There were stories, prayers and songs.

And there were a few cuss words sprinkled in — largely for effect — because it’s hard to talk about the legacy and life of Billy Frank Jr. without mentioning his famous “Jesus Christ!” greeting, or “Who the hell is in charge here?”

Friends and family members recalled those quotes during the late Nisqually leader’s funeral service Sunday at the Little Creek Casino Resort’s Event Center near Shelton.

“We’re all going to miss this great man,” Squaxin Island tribal chairman David Lopeman said. “I always considered him chief — chief of all of us.”

Frank, longtime chairman of the Northwest Indian Fisheries Commission, died May 5 at age 83. He was a central figure in the Indian fish-ins during the 1960s and ’70s that led to the court ruling known as the Boldt decision. The case affirmed 20 coastal and Western Washington treaty tribes’ rights to 50 percent of harvestable salmon.

“His legacy is going to live on until the end of time,” Frank’s son Willie Frank told The Olympian just before the service. “He wouldn’t want the tears and all of that. He’d want us looking for the future.”

An estimated 6,000 people attended the service — the largest turnout for an event in the resort’s history, according to Little Creek spokesman Greg Fritz. In addition to filling the event center, crowds also watched the service on jumbo screens from a large tent and other areas of the resort.

The service featured traditional Indian Shaker church prayers, a presentation of a folded U.S. flag for the family — Frank had served in the U.S. Marine Corps — and remarks from more than 20 tribal leaders and elected officials.

“I often said that no one cared more about salmon and the planet Earth than our friend Billy,” said former U.S. Rep. Norm Dicks.

Frank was born and raised on the Nisqually River.

“That river flowed through his veins and gave him strength,” said Swinomish tribal chairman Brian Cladoosby, who is president of the National Congress of American Indians.

Frank was arrested more than 50 times during the fish wars.

“He taught us that we have to take care of the salmon; they are a tribe too,” Lopeman said in an interview with The Olympian prior to the service. “Each run is a tribe. He taught a lot of us that.”

U.S. Sen. Maria Cantwell described him as “a legend that has walked among us,” and she compared his legacy to those of Cesar Chavez, Martin Luther King Jr. and Nelson Mandela.
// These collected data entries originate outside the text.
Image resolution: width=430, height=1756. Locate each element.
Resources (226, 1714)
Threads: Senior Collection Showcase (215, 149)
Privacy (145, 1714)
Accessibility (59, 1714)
Cantwell recalled inviting Frank to conduct a blessing ceremony of her office when she was newly elected. After learning the cleansing would involve burning ceremonial sage, she told him she was nervous about security issues on the nation’s capitol.
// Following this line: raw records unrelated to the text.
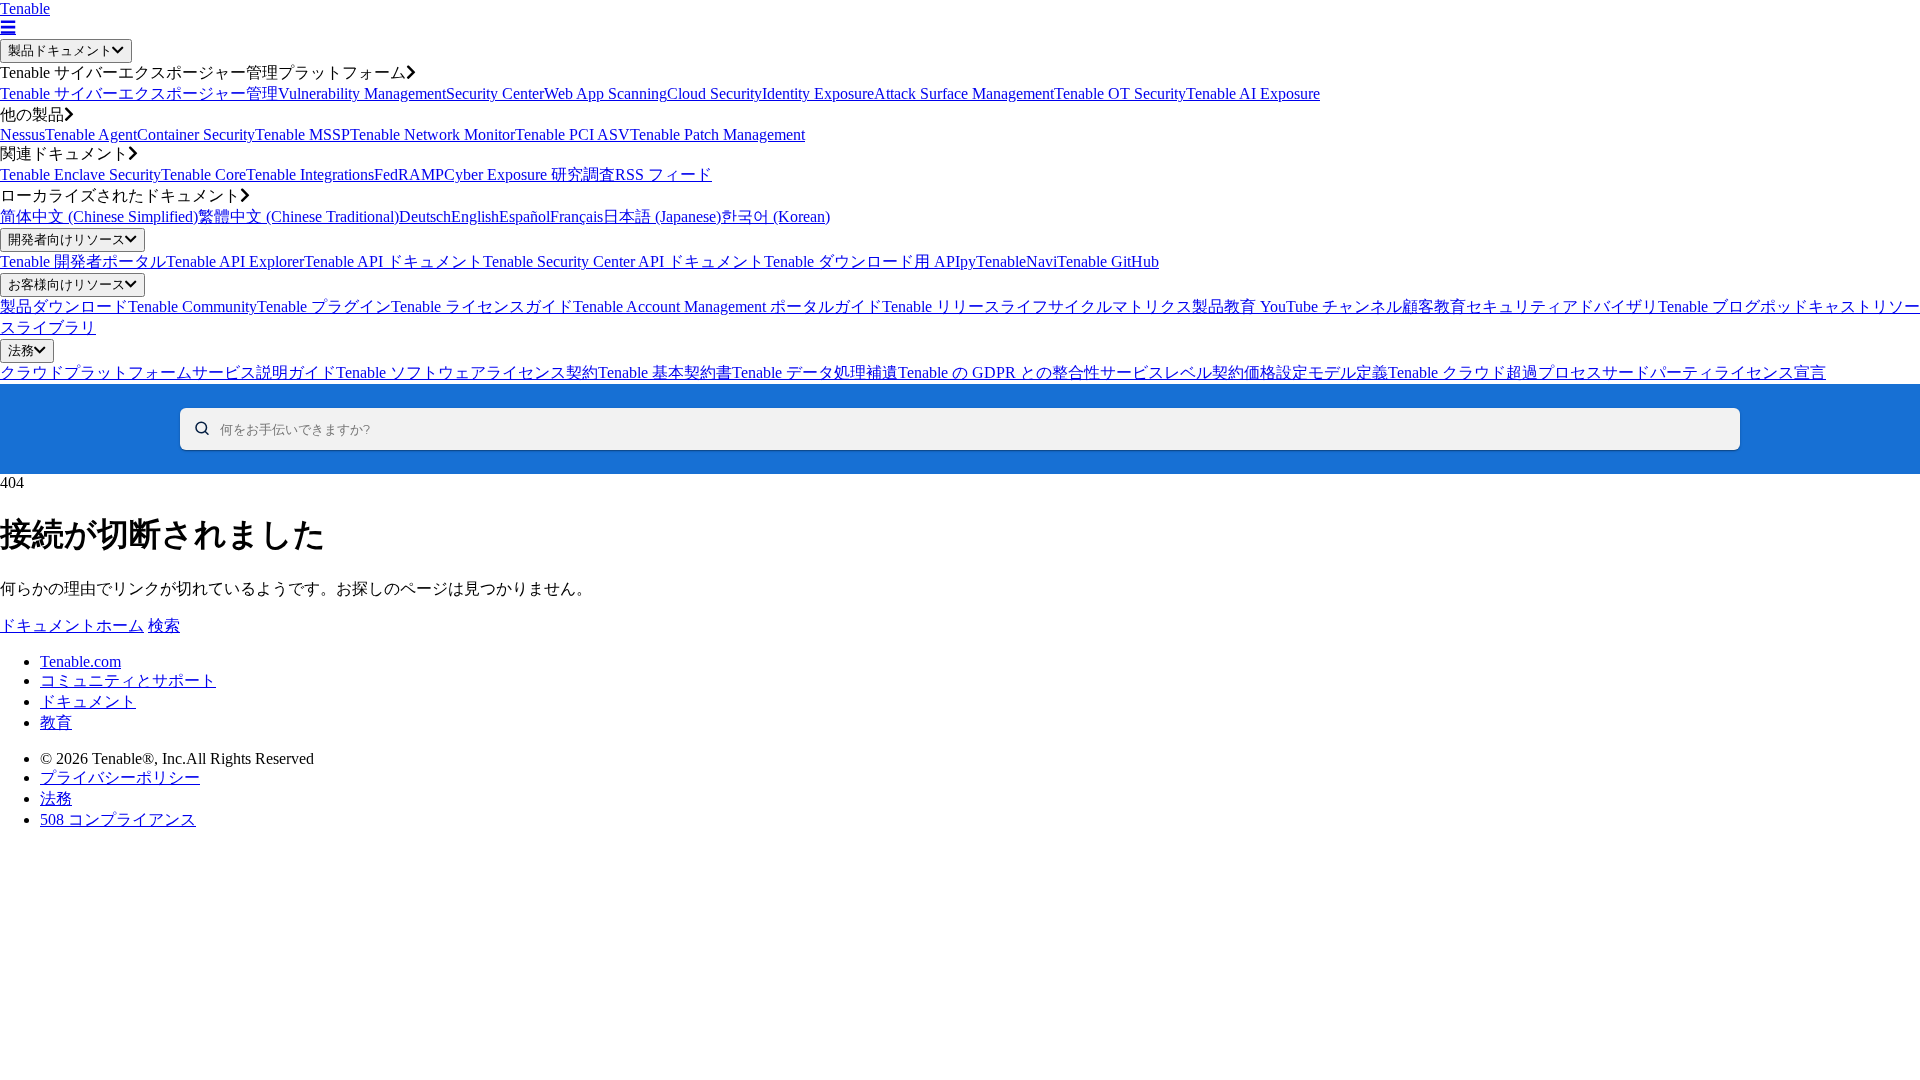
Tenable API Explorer (235, 261)
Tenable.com (80, 661)
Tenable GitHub (1108, 261)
“He said, ‘Getting arrested? That’s something I know how to do well,’?” Cantwell said with a laugh.

Cladoosby described Frank as a teacher, a truth teller and a rebel rouser.
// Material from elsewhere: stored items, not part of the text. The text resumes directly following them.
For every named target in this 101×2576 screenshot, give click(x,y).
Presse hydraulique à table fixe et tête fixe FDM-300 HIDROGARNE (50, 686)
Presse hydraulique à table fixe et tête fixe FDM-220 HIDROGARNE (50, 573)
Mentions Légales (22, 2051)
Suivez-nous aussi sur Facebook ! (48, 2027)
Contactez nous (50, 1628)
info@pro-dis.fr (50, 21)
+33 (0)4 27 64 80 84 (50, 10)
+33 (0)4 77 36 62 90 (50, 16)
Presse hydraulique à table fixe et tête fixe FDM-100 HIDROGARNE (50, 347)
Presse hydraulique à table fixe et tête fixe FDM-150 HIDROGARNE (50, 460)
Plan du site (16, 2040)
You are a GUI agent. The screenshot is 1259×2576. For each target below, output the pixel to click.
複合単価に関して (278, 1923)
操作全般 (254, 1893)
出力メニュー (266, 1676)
He said Frank also was a mentor for many tribal leaders, and a family man who spent his life fighting to protect the Nisqually River.

“Billy treated everyone with respect, even when we failed to live up to his expectations,” Cladoosby said. “Billy also showed us how to cuss with class. You can’t really talk about Billy without mentioning cussing. He’s the only one who could swear and make it sound like a Hallmark card.”

Quinault Indian Nation President Fawn Sharp referred to Frank as “a historic visionary.”

Over the years, they attended many meetings together. Frank knew the treaty language by heart and often said their work was about preserving the way of their ancestors while protecting tribal rights and natural resources for the next seven generations, she said.

When Frank spoke, “it was something that ignited your heart, and your mind,” Sharp said. “You wanted to go out to battle that day.”